After breakfast we stopped at a nearby islet where it was possible to climb many stairs to a viewpoint. It was a warm climb but very worthwhile once you saw the 360 degree view. Once we returned to the boat it began to cruise back to the pier, then we were once again headed back into Hanoi.










The rest of the day was free time so we took this opportunity to finish up our souvenir shopping.
On our last full night in Vietnam we enjoyed sitting in a café overlooking the lake and the main roundabout, just watching the chaos below.










Day 14
Last day in Vietnam, and I woke up feeling really sad about leaving. It ended up being a really lazy day. We had breakfast and then had to check out of our room. Luckily the girls were staying another night and generously shared their room with us and our bags for the day. We watched some tv, did last minute shopping, got one last geocache on the other side of the lake, and then met up with Tony and the girls for our final dinner. Afterwards it was back to the hotel to grab our bags, and say our final goodbyes. I was so choked up I couldn't even talk and as soon as we were in a taxi heading towards the airport I cried. It had been such a perfect trip with an excellent small group of people whom I hope to keep in touch with for a long time.
Only a few minutes later though I had to snap out of it because our taxi turned down a small dark road and stopped. The driver said he would just be a minute, and then he came back and asked us to get out and switch into a different taxi. I was so caught off guard by this that I went into paranoia mode and didn't really calm down until I started seeing airport signs indicating that we were indeed still being taken to the airport. Apparently this is how the taxi drivers always do it, but it would've been nice to know ahead of time.
Anyways, we made it to the airport with plenty of time before our 1130pm flight to Seoul.

Day 15
About 4 hours after leaving Hanoi our flight landed in Seoul at 6am. It was going to be a long stop for the day before our flight to Vancouver leaves at 630pm. Upon arrival we learned that the temperature outside was only about 5 degrees. BRRRR. We headed out of the airport to retrieve two nearby geocaches before trying to head into downtown Seoul. Very quickly we decided that it might be too difficult/risky to attempt this on our own. Walking back into the airport to grab some breakfast we passed a booth selling day tours into Seoul. Perfect! So, an hour and $120USD later we were on a bus with 12 other travellers also on long stopovers and an english speaking tour guide heading in to see the highlights. In 5 hours we were taken to see an Imperial Palace, National Folk Museum, Insadong shopping street, and had a lunch at a Korean Bbq restaurant.

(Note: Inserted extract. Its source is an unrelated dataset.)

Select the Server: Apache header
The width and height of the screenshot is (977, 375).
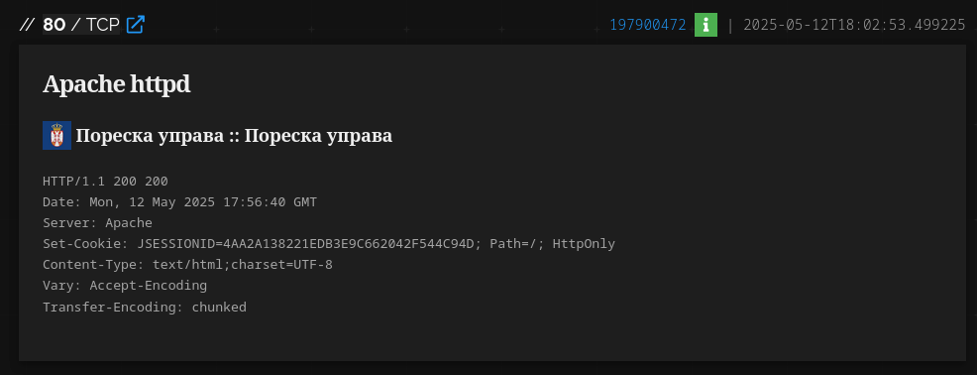[97, 223]
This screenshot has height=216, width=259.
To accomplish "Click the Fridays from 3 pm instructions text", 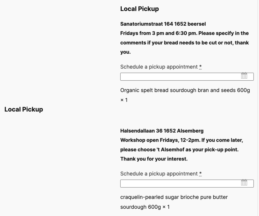I will click(x=184, y=43).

We made it back to the airport with still about 4 hours to spare before our flight back to Vancouver. Incheon airport is a great place to be stuck. There's tons of shopping, restaurants, free computers and wifi, cultural exhibits and comfortable seats.
Once back in Vancouver we just had to wait for the next PCL bus to take us on the ferry and we were eventually home by about 5pm. Totally exhausted from almost 2 full days of no sleep, but glad to be home.

What an absolutely fabulous trip!
I love Vietnam and would go back in a heartbeat, but maybe I'll check out some other countries in Asia first?